Rupert Murdoch: Emperor Of All Things Electronic!
The question, koan-like in its infinitude and all-meaningfulness, of whether Rupert Murdoch‘s self-importance outstrips his actual importance at last seems capable of an answer. Today, one of Murdoch’s papers, The Australian, carries a story on a briefing Murdoch gave to announce the unexpectedly rosy results his media conglomerate, Newscorps, enjoyed last quarter. Last year, around this time, Newscorps posted losses in excess of $US 6.4 billion. This year, it posted a comparatively trivial, if emotionally satisfying, $254 million profit.
This was big news, for Murdoch. Kingmaker and warmonger, proprietor of the most Fair and Balanced vehicle for right wing rancor around, Murdoch had nonetheless struggled, over the past few years, to reprise his successes with the broadsheets and cable-box online. Indeed, Michael Wolff, of Newser and Vanity Fair, went so far as to suggest that the reflexively bellicose Murdoch (“War is Murdoch’s natural state,” Wolff averred) had gone to battle against the net.
So Murdoch was feeling understandably happy on the occasion of this briefing – his inaugural digital success. Though, in truth, independent observers ascribed Newscorps’s resurgence less to the success of Murdoch’s paywall-scheme, or any other of Newscorps’s gaspingly clever cyber-ploys, than to an upswing in the global advertising markets. But why let facts like that get in the way. Murdoch was feeling, to put it mildly, keyed-up. Still, it’s hard to imagine any other media grandee, however tickled – and they do get grand, these grandees — giving a statement to the press quite like this. The transcript reads like a séance with an unusually smug Ming emperor. The Australian quotes him:
“Excuse the immodesty but News Corporation’s pre-eminence as a content creator comes as the debate over the primacy of content is over,” [Murdoch] said, referring to his campaign to get consumers to pay for online news and entertainment. “Content is not just king. It is the emperor of all things electronic. We are on the cusp of a digital dynasty in which our company and our shareholders will profit greatly.”
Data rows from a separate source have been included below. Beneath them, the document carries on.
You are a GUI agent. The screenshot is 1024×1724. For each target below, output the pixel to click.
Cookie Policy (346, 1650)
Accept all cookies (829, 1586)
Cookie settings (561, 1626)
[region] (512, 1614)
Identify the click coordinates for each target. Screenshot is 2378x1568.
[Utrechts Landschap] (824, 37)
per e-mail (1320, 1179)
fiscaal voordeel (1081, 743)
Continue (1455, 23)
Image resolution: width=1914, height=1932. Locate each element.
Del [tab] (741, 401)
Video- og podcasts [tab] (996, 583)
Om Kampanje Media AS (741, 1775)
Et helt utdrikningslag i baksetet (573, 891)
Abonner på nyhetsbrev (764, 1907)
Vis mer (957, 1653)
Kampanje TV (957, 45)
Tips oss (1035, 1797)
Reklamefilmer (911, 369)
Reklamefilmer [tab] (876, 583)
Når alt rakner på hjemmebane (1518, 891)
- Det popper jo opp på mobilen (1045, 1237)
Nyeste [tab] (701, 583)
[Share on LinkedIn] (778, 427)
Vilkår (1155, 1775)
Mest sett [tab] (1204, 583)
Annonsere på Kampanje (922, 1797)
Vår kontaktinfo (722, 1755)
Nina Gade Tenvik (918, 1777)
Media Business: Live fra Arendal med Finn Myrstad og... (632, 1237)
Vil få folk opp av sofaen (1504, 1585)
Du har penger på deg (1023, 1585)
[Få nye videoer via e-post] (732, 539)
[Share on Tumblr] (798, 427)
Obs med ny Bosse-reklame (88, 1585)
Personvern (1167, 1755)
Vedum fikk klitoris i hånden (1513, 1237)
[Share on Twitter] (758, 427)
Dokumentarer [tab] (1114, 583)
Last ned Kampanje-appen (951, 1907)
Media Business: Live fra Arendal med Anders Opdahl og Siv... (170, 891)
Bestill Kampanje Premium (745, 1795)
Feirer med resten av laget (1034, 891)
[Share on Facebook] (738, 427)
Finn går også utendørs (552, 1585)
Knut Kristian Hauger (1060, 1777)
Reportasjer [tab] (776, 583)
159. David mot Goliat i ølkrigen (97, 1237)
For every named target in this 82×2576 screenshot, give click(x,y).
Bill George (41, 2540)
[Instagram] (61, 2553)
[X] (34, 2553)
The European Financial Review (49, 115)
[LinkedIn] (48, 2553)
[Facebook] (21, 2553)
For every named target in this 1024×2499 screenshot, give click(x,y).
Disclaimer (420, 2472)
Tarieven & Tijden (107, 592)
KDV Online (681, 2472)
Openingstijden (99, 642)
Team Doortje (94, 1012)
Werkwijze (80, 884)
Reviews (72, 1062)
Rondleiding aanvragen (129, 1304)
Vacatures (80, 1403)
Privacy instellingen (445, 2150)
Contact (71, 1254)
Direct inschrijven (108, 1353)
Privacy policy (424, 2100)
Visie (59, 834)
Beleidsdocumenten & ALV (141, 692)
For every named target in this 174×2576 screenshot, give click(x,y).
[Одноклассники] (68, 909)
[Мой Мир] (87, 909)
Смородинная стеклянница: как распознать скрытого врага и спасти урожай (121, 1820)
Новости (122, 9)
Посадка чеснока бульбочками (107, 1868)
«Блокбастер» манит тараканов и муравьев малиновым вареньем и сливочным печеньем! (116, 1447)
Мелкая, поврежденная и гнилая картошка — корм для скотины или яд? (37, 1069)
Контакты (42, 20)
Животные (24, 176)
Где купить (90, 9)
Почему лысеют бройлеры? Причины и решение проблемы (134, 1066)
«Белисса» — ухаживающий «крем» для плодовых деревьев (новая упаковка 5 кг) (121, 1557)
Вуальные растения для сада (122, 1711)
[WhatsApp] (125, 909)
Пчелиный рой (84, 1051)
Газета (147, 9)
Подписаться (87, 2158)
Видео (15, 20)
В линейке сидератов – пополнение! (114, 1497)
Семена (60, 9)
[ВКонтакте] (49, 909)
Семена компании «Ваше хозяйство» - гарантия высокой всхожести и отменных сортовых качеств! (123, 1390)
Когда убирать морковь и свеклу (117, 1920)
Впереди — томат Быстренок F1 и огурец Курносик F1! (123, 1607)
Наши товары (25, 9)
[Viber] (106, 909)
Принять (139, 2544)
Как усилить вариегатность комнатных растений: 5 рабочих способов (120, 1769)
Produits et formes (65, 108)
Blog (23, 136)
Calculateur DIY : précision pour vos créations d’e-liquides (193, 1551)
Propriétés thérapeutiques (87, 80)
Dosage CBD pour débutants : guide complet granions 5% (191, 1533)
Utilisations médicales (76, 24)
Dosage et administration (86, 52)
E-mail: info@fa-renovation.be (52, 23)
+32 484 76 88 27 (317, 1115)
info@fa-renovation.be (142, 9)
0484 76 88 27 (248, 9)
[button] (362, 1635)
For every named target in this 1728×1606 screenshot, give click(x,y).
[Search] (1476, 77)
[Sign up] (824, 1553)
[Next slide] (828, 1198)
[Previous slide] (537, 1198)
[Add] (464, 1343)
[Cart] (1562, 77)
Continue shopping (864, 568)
One helplessly appreciates a figure who, forgoing the default bromides of the press conference, addresses his public in this sort of balls-out, oracular style. As a soundbyte, it certainly beats the hell out of, say, ten seconds of Bill Gates. You want predictions, of the high-strung, brazen, self-applauding variety? Murdoch’s your man. Still, it all makes one want to give one’s Bible a double-check. Was it the meek, or The Murdochs, that were destined to inherit the earth?